La ZANU PF affirme qu’elle ne perdra pas le sommeil à cause des restrictions partielles de voyage imposées par les États-Unis au Zimbabwe, alors que Donald Trump s’apprête à renforcer les conditions d’entrée pour les voyages et l’immigration.
Le Zimbabwe fait partie des 12 pays africains confrontés à des restrictions partielles de voyage de la part des États-Unis, une décision décrite par l’Union africaine comme un coup dur pour le continent.
S’adressant aux médias au siège du parti à Harare, le porte-parole du ZANU PF, Christopher Mutsvangwa, a déclaré que le Zimbabwe n’était pas perturbé par la dernière proclamation de Trump sur les restrictions de voyage.
« Les Américains élisent un gouvernement et, à partir de l’élection de leur gouvernement, celui-ci les gouverne selon leurs souhaits souverains en tant qu’Américains. Ce qu’ils décident de faire concernant l’entrée ou la sortie de leur pays est leur affaire », a déclaré Mutsvangwa.

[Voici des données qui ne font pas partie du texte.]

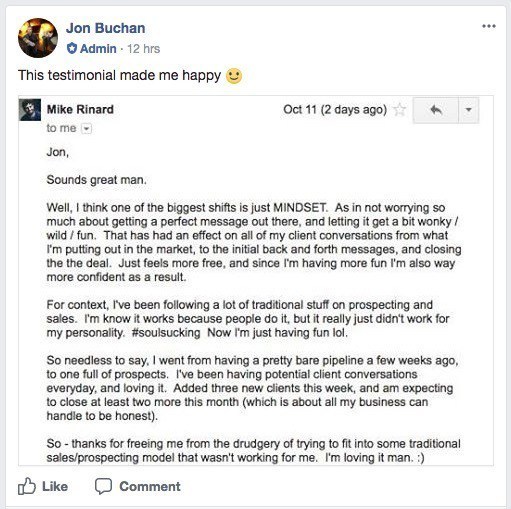The width and height of the screenshot is (511, 509).
Task: Open the 12 hrs timestamp link
Action: coord(143,49)
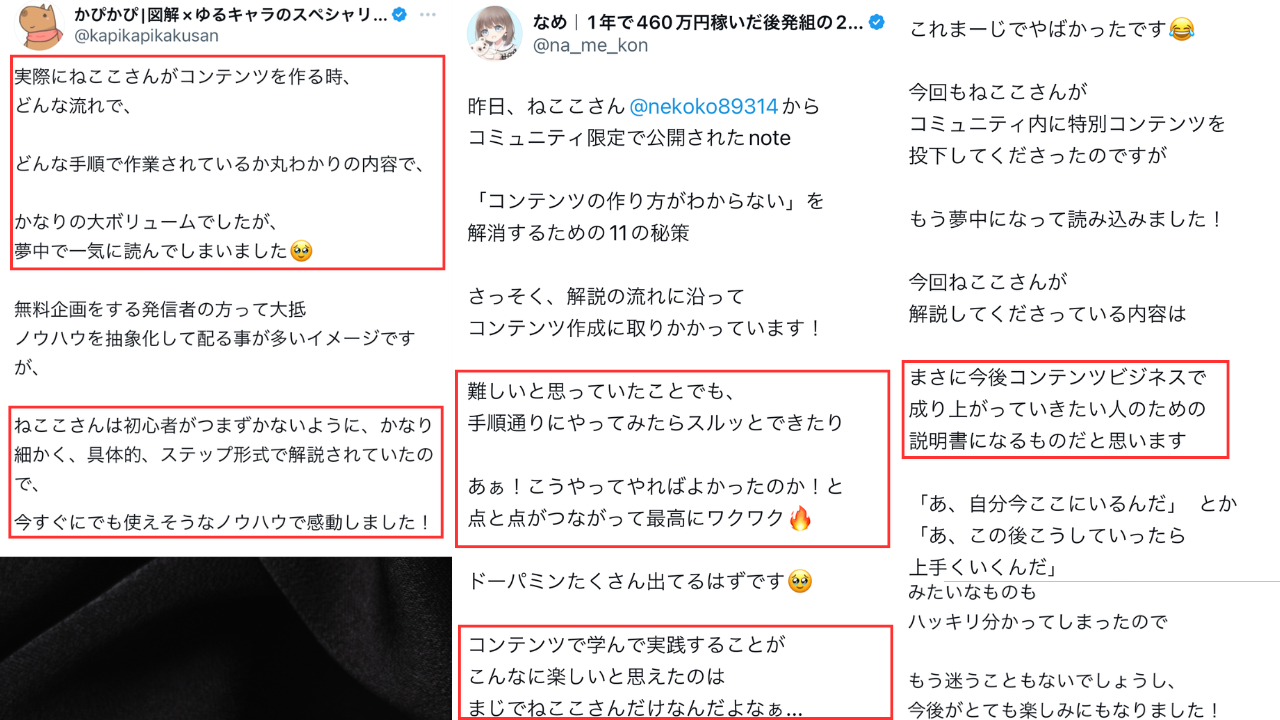Open the black fabric image thumbnail
Image resolution: width=1280 pixels, height=720 pixels.
[226, 638]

La proclamation de Trump a soulevé des questions sur la position des États-Unis à l’égard de l’Afrique en tant que continent, considérée comme dure depuis son accession à la présidence en janvier de cette année.

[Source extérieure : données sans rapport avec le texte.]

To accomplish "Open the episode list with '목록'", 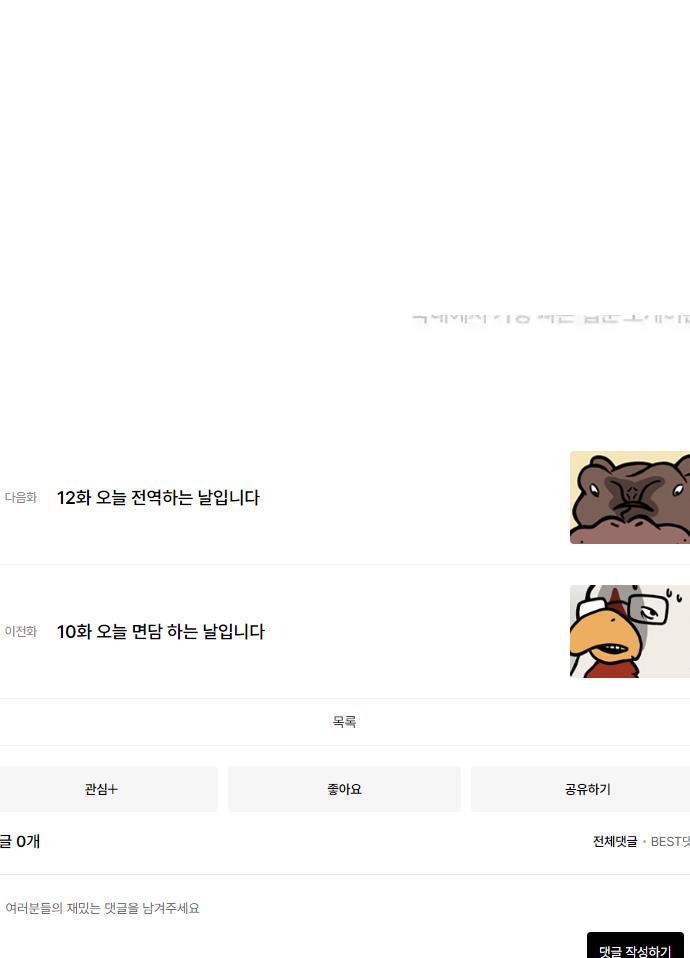I will pyautogui.click(x=345, y=722).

Cette décision constitue sans doute un pas en arrière dans le dégel des relations entre le Zimbabwe et les États-Unis, qui étaient glaciales depuis le début des années 2000, lorsque le Zimbabwe s’est lancé dans un programme accéléré de réforme agraire.
Mutsvangwa a déclaré que cette décision était régressive dans une économie mondialisée ancrée dans le commerce entre les pays.

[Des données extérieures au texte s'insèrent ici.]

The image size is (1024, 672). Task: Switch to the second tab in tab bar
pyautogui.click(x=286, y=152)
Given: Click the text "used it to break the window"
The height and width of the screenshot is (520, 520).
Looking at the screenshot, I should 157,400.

« Ce que nous espérons, c’est qu’une économie moderne comme l’Amérique tolère la nature mondialisée du rythme de la civilisation humaine. Le monde est en train de devenir un village planétaire et la libre circulation des personnes, dans la mesure du possible, encourage cette interaction entre les personnes.

« Si les pays deviennent paranoïaques ou xénophobes, c’est une mesure rétrograde. Nous ne prescrivons pas, comme le Zimbabwe, ce que les autres pays devraient faire avec leur politique d’immigration », a déclaré Mutsvangwa.